– Молчишь, Ветка? А почему? Нечем крыть? Поверь – если бы ты была на моем месте, то рассуждала бы так же! Точно так же, как я! Потому что твой козел Гришка замахнулся не на деньги даже – на моего сына! А за Егора я просто горло перегрызу и думать не стану, кому – Бесу, тебе, еще кому-то. Все. Если неприятны мои разговоры – не держу.

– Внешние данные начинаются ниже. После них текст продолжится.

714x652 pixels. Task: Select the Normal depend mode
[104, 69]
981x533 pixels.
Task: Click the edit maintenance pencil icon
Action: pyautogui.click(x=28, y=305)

Марина встала и отошла к окну, закурила, чувствуя, как дрожит все внутри. Никогда она не высказывала Ветке своих претензий в отношении Беса, но сегодня просто не выдержала напряжения. Ветка молчала, понуро опустив голову. Ей казалось, что обвинения подруги летели в нее тяжелыми камнями, которых хватило бы на целый курган, способный похоронить их дружбу. Она не оправдывала мужа, более того – считала, что он кругом неправ. Но и признавать за Мариной право распоряжаться его жизнью тоже не хотела. Как бы плохо они ни жили с Бесом сейчас, бывали и хорошие моменты, и Виола была благодарна ему и за заботу, и за своего рода любовь. Она разрывалась сейчас между двумя этими людьми и своими отношениями с ними – давней любовью к Коваль и браком с Гришкой. Как выбрать, как сделать так, чтобы все закончилось миром? Да и невозможно это, потому что Марина, как ни крути, права кругом. Без нее Гришка бы не стал здесь тем, кем стал, и платить черной неблагодарностью было подло. Да и собственные проблемы тоже мешали, потому что никому, кроме Марины, она не сможет их доверить, больше того – Коваль уже влезла в это и теперь не отступится, если только… Если только Ветка не встанет сейчас и не уйдет. Но она уже знала, что не сделает этого, не сможет – после того, что было между ними ночью, что было между ними раньше. И потому, что у нее никого нет на свете, кроме Марины. По большому счету никого. Только сын – маленький тяжело больной мальчик, который вряд ли доживет до серьезного возраста. И только Марина в состоянии помочь и понять все. Значит, пусть говорит и делает все, что хочет – только бы не прогоняла больше, не произносила этих страшных слов «Я тебя не держу». Хотелось, чтобы держала… Но, зная Коваль, Ветка понимала – нет, она не скажет, не будет держать, она вычеркнет из жизни и из памяти и пойдет дальше – гордая, независимая. Одинокая. Да – одинокая даже при живом муже, при преданном ей Женьке. Потому что она так уж устроена – ей никто не нужен.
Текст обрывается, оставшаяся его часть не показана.